(WORK REQUEST)
Exactly the lines from the one containing "For every named target in this 185×2576" through the final line of the data are to be written out again, with nothing added.

Items listed in a dataset

※ ※ ※

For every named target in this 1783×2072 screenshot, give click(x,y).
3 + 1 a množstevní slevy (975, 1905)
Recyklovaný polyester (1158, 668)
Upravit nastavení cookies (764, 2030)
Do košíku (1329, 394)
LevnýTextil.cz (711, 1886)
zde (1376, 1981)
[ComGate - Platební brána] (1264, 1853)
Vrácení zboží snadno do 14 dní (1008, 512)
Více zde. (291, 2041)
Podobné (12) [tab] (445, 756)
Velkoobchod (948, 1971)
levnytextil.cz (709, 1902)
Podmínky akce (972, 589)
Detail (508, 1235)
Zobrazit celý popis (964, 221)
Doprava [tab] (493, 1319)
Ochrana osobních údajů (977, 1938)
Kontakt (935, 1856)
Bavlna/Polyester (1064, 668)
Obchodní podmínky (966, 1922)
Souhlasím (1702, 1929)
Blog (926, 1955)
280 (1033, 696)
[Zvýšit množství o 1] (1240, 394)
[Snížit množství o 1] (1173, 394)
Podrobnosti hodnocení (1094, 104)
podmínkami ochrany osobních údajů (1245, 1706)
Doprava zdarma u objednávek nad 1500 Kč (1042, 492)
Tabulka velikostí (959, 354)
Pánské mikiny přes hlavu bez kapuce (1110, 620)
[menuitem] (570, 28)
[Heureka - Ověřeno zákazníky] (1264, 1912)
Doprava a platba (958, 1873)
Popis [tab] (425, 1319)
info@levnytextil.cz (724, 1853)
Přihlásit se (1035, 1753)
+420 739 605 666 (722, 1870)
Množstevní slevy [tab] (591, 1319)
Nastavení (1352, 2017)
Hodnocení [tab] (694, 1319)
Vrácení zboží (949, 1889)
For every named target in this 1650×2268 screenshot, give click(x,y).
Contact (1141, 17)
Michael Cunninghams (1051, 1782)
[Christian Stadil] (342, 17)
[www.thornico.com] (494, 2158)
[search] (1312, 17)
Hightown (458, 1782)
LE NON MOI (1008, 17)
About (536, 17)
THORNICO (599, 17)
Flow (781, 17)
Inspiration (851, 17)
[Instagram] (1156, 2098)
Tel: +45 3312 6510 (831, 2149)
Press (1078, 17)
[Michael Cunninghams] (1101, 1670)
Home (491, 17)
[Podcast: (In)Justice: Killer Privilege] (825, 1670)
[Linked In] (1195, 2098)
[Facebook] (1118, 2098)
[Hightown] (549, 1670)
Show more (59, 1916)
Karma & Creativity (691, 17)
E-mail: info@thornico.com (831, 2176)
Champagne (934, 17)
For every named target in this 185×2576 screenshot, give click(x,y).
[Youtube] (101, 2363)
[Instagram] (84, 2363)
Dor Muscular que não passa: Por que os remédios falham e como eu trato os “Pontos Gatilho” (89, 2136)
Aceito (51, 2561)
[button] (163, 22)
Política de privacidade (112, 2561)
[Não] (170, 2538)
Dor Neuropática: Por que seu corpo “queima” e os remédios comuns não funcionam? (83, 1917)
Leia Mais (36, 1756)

※ ※ ※

(TASK ANSWER)
For every named target in this 185×2576 screenshot, give click(x,y).
[Youtube] (101, 2363)
[Instagram] (84, 2363)
Dor Muscular que não passa: Por que os remédios falham e como eu trato os “Pontos Gatilho” (89, 2136)
Aceito (51, 2561)
[button] (163, 22)
Política de privacidade (112, 2561)
[Não] (170, 2538)
Dor Neuropática: Por que seu corpo “queima” e os remédios comuns não funcionam? (83, 1917)
Leia Mais (36, 1756)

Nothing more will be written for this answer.